Task description
Would you set down each line of the data below exactly?

Stored data:
==*==

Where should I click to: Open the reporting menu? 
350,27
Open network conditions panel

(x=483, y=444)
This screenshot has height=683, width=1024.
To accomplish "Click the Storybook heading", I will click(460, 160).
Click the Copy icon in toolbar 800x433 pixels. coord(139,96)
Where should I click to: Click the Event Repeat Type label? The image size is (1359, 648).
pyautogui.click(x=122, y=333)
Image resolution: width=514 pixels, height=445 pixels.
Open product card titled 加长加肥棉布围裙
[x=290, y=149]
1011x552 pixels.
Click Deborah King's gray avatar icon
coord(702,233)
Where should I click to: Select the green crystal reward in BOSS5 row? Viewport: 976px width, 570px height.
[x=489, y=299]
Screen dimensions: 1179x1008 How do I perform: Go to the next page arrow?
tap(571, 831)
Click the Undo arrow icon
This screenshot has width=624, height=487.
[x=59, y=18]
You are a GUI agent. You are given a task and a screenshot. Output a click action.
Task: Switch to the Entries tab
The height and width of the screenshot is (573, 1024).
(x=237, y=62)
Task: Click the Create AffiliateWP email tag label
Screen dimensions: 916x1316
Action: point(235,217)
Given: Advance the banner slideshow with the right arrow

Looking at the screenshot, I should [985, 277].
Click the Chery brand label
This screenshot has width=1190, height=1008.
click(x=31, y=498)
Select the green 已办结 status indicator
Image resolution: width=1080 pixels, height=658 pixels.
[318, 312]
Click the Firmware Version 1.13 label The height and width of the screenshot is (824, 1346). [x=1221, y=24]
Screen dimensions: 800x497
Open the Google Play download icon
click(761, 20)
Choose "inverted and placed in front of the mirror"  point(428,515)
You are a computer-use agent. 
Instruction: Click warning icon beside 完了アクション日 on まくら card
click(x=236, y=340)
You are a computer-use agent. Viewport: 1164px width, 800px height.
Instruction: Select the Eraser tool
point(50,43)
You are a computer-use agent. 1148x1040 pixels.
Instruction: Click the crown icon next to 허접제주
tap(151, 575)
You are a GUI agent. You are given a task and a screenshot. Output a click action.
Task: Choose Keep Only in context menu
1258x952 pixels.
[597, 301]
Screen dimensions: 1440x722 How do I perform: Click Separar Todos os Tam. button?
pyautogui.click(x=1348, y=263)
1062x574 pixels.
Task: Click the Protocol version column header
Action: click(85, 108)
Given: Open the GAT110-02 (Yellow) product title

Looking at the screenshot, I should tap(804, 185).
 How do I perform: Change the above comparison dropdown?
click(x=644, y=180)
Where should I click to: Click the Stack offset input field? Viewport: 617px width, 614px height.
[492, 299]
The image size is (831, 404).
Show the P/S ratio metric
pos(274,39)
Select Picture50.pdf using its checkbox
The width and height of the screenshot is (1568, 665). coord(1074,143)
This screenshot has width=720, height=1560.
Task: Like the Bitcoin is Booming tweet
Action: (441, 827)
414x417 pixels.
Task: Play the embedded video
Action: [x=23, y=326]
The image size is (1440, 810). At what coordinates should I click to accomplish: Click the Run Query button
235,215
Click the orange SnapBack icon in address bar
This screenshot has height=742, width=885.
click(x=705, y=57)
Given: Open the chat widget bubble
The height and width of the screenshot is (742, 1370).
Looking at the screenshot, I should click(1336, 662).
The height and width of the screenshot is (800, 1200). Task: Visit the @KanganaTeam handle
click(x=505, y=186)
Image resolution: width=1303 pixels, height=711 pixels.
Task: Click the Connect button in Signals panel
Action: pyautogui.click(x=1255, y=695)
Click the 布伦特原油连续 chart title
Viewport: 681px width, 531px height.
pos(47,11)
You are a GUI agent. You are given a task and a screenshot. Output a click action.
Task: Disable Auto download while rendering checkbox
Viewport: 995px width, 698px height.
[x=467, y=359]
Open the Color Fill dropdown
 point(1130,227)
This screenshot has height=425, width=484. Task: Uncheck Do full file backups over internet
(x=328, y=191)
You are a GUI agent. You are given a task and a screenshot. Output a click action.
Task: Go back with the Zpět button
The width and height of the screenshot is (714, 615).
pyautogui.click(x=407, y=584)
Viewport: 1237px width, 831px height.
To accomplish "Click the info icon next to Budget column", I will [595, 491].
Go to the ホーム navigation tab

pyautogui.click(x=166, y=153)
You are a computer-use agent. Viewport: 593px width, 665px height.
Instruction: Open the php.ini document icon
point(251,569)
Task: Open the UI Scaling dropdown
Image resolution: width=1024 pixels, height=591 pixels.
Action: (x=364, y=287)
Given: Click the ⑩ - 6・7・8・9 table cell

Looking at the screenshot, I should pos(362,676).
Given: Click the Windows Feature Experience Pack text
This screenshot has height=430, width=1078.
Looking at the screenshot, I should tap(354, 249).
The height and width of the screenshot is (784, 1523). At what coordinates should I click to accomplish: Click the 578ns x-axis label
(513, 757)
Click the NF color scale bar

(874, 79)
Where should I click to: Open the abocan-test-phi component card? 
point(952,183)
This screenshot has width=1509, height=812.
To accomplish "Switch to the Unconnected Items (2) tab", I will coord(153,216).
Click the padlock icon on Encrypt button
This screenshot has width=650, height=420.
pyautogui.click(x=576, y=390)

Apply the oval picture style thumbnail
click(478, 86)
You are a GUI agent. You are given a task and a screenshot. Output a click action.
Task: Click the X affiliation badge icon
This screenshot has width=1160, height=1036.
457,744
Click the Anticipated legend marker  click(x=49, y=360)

==*==

Worked solution
Where should I click to: Open the reporting menu? 
350,27
Open network conditions panel

(x=483, y=444)
This screenshot has height=683, width=1024.
To accomplish "Click the Storybook heading", I will click(460, 160).
Click the Copy icon in toolbar 800x433 pixels. coord(139,96)
Where should I click to: Click the Event Repeat Type label? The image size is (1359, 648).
pyautogui.click(x=122, y=333)
Image resolution: width=514 pixels, height=445 pixels.
Open product card titled 加长加肥棉布围裙
[x=290, y=149]
1011x552 pixels.
Click Deborah King's gray avatar icon
coord(702,233)
Where should I click to: Select the green crystal reward in BOSS5 row? Viewport: 976px width, 570px height.
[x=489, y=299]
Screen dimensions: 1179x1008 How do I perform: Go to the next page arrow?
tap(571, 831)
Click the Undo arrow icon
This screenshot has width=624, height=487.
[x=59, y=18]
You are a GUI agent. You are given a task and a screenshot. Output a click action.
Task: Switch to the Entries tab
The height and width of the screenshot is (573, 1024).
(x=237, y=62)
Task: Click the Create AffiliateWP email tag label
Screen dimensions: 916x1316
Action: point(235,217)
Given: Advance the banner slideshow with the right arrow

Looking at the screenshot, I should [985, 277].
Click the Chery brand label
This screenshot has width=1190, height=1008.
click(x=31, y=498)
Select the green 已办结 status indicator
Image resolution: width=1080 pixels, height=658 pixels.
[318, 312]
Click the Firmware Version 1.13 label The height and width of the screenshot is (824, 1346). [x=1221, y=24]
Screen dimensions: 800x497
Open the Google Play download icon
click(761, 20)
Choose "inverted and placed in front of the mirror"  point(428,515)
You are a computer-use agent. 
Instruction: Click warning icon beside 完了アクション日 on まくら card
click(x=236, y=340)
You are a computer-use agent. Viewport: 1164px width, 800px height.
Instruction: Select the Eraser tool
point(50,43)
You are a computer-use agent. 1148x1040 pixels.
Instruction: Click the crown icon next to 허접제주
tap(151, 575)
You are a GUI agent. You are given a task and a screenshot. Output a click action.
Task: Choose Keep Only in context menu
1258x952 pixels.
[597, 301]
Screen dimensions: 1440x722 How do I perform: Click Separar Todos os Tam. button?
pyautogui.click(x=1348, y=263)
1062x574 pixels.
Task: Click the Protocol version column header
Action: click(85, 108)
Given: Open the GAT110-02 (Yellow) product title

Looking at the screenshot, I should tap(804, 185).
 How do I perform: Change the above comparison dropdown?
click(x=644, y=180)
Where should I click to: Click the Stack offset input field? Viewport: 617px width, 614px height.
[492, 299]
The image size is (831, 404).
Show the P/S ratio metric
pos(274,39)
Select Picture50.pdf using its checkbox
The width and height of the screenshot is (1568, 665). coord(1074,143)
This screenshot has width=720, height=1560.
Task: Like the Bitcoin is Booming tweet
Action: (441, 827)
414x417 pixels.
Task: Play the embedded video
Action: [x=23, y=326]
The image size is (1440, 810). At what coordinates should I click to accomplish: Click the Run Query button
235,215
Click the orange SnapBack icon in address bar
This screenshot has height=742, width=885.
click(x=705, y=57)
Given: Open the chat widget bubble
The height and width of the screenshot is (742, 1370).
Looking at the screenshot, I should click(1336, 662).
The height and width of the screenshot is (800, 1200). Task: Visit the @KanganaTeam handle
click(x=505, y=186)
Image resolution: width=1303 pixels, height=711 pixels.
Task: Click the Connect button in Signals panel
Action: pyautogui.click(x=1255, y=695)
Click the 布伦特原油连续 chart title
Viewport: 681px width, 531px height.
pos(47,11)
You are a GUI agent. You are given a task and a screenshot. Output a click action.
Task: Disable Auto download while rendering checkbox
Viewport: 995px width, 698px height.
[x=467, y=359]
Open the Color Fill dropdown
 point(1130,227)
This screenshot has height=425, width=484. Task: Uncheck Do full file backups over internet
(x=328, y=191)
You are a GUI agent. You are given a task and a screenshot. Output a click action.
Task: Go back with the Zpět button
The width and height of the screenshot is (714, 615).
pyautogui.click(x=407, y=584)
Viewport: 1237px width, 831px height.
To accomplish "Click the info icon next to Budget column", I will [595, 491].
Go to the ホーム navigation tab

pyautogui.click(x=166, y=153)
You are a computer-use agent. Viewport: 593px width, 665px height.
Instruction: Open the php.ini document icon
point(251,569)
Task: Open the UI Scaling dropdown
Image resolution: width=1024 pixels, height=591 pixels.
Action: (x=364, y=287)
Given: Click the ⑩ - 6・7・8・9 table cell

Looking at the screenshot, I should pos(362,676).
Given: Click the Windows Feature Experience Pack text
This screenshot has height=430, width=1078.
Looking at the screenshot, I should tap(354, 249).
The height and width of the screenshot is (784, 1523). At what coordinates should I click to accomplish: Click the 578ns x-axis label
(513, 757)
Click the NF color scale bar

(874, 79)
Where should I click to: Open the abocan-test-phi component card? 
point(952,183)
This screenshot has width=1509, height=812.
To accomplish "Switch to the Unconnected Items (2) tab", I will coord(153,216).
Click the padlock icon on Encrypt button
This screenshot has width=650, height=420.
pyautogui.click(x=576, y=390)

Apply the oval picture style thumbnail
click(478, 86)
You are a GUI agent. You are given a task and a screenshot. Output a click action.
Task: Click the X affiliation badge icon
This screenshot has width=1160, height=1036.
457,744
Click the Anticipated legend marker  click(x=49, y=360)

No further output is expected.